- _原始文本_:
———
由於人們愈來愈關注日益嚴重的資源枯竭及環境惡化的問題，因此開始重視以綠色製程替代傳統的石油化學製程，生產日常生活用的化學品，以降低對環境的衝擊。譬如近年來對於生物基聚醯胺(也稱為生物基尼龍)進行了許多研究，試圖取代傳統的化學合成聚醯胺(尼龍6和66)，進而生產生物基尼龍，如尼龍54、56和510。而1, 5-戊二胺 (俗稱屍胺) 是生物基尼龍的單體，其可利用基因改造微生物進行生產，如在重組大腸桿菌中，可利用離氨酸脫羧酶(CadA)催化離氨酸合成1, 5-戊二胺，並以磷酸吡哆醛(PLP)作為離氨酸脫羧酶的輔因子，而CadB蛋白則是促進離氨酸和1, 5-戊二胺運輸的逆轉運蛋白。
本研究構建了在T7誘導系統中共表達CadA和CadB的重組大腸桿菌，命名為BL21-AB。為了測定CadA活性，建立了使用pH指示劑（溴甲酚紫，BCP）偵測反應中顏色變化的比色測定法，其一個單位活性定義為每分鐘可催化生成1 mmol 的1, 5-戊二胺，且定義1 a.u. CadA為可以催化1 mmolcadaverine /min (unit)之酵素量。接著進行BL21-AB表達CadA的條件優化。在調查誘導的基本條件之後，0.007 mM的IPTG誘導劑、溫度32°C、80 rpm攪拌速率被決定為誘導蛋白表達的優化條件。當添加不同濃度離氨酸以搖瓶醱酵生產1, 5-戊二胺時，添加0.27 M和0.38 M的離氨酸分別生產15.33 g/L和18.40 g/L的1, 5-戊二胺。其中0.38 M離氨酸有較佳的轉化率為53.11%。由於BL21-AB對高濃度基質和產物的耐受性有限，影響到未來的商業化潛力，因此以全細胞生物轉化高濃度離氨酸被認為是有前景高效率生產1, 5-戊二胺的方法。
———
- _可用資料_:
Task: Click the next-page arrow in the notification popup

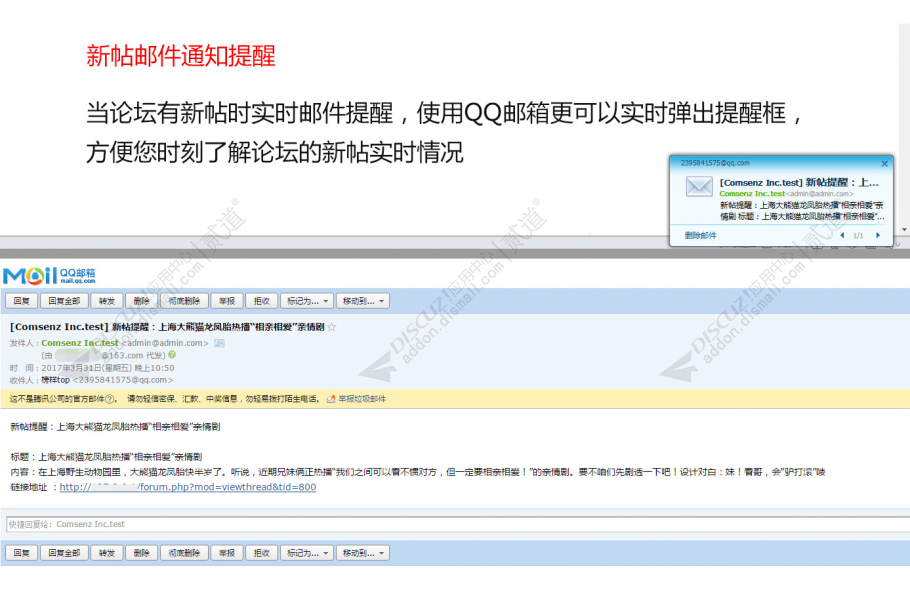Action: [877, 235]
———
- _題目要求_:
把上方那篇討論以重組大腸桿菌生產1, 5-戊二胺的文本從頭到尾照原樣重抄一遍，一字不改。

- _預期結果_:
由於人們愈來愈關注日益嚴重的資源枯竭及環境惡化的問題，因此開始重視以綠色製程替代傳統的石油化學製程，生產日常生活用的化學品，以降低對環境的衝擊。譬如近年來對於生物基聚醯胺(也稱為生物基尼龍)進行了許多研究，試圖取代傳統的化學合成聚醯胺(尼龍6和66)，進而生產生物基尼龍，如尼龍54、56和510。而1, 5-戊二胺 (俗稱屍胺) 是生物基尼龍的單體，其可利用基因改造微生物進行生產，如在重組大腸桿菌中，可利用離氨酸脫羧酶(CadA)催化離氨酸合成1, 5-戊二胺，並以磷酸吡哆醛(PLP)作為離氨酸脫羧酶的輔因子，而CadB蛋白則是促進離氨酸和1, 5-戊二胺運輸的逆轉運蛋白。
本研究構建了在T7誘導系統中共表達CadA和CadB的重組大腸桿菌，命名為BL21-AB。為了測定CadA活性，建立了使用pH指示劑（溴甲酚紫，BCP）偵測反應中顏色變化的比色測定法，其一個單位活性定義為每分鐘可催化生成1 mmol 的1, 5-戊二胺，且定義1 a.u. CadA為可以催化1 mmolcadaverine /min (unit)之酵素量。接著進行BL21-AB表達CadA的條件優化。在調查誘導的基本條件之後，0.007 mM的IPTG誘導劑、溫度32°C、80 rpm攪拌速率被決定為誘導蛋白表達的優化條件。當添加不同濃度離氨酸以搖瓶醱酵生產1, 5-戊二胺時，添加0.27 M和0.38 M的離氨酸分別生產15.33 g/L和18.40 g/L的1, 5-戊二胺。其中0.38 M離氨酸有較佳的轉化率為53.11%。由於BL21-AB對高濃度基質和產物的耐受性有限，影響到未來的商業化潛力，因此以全細胞生物轉化高濃度離氨酸被認為是有前景高效率生產1, 5-戊二胺的方法。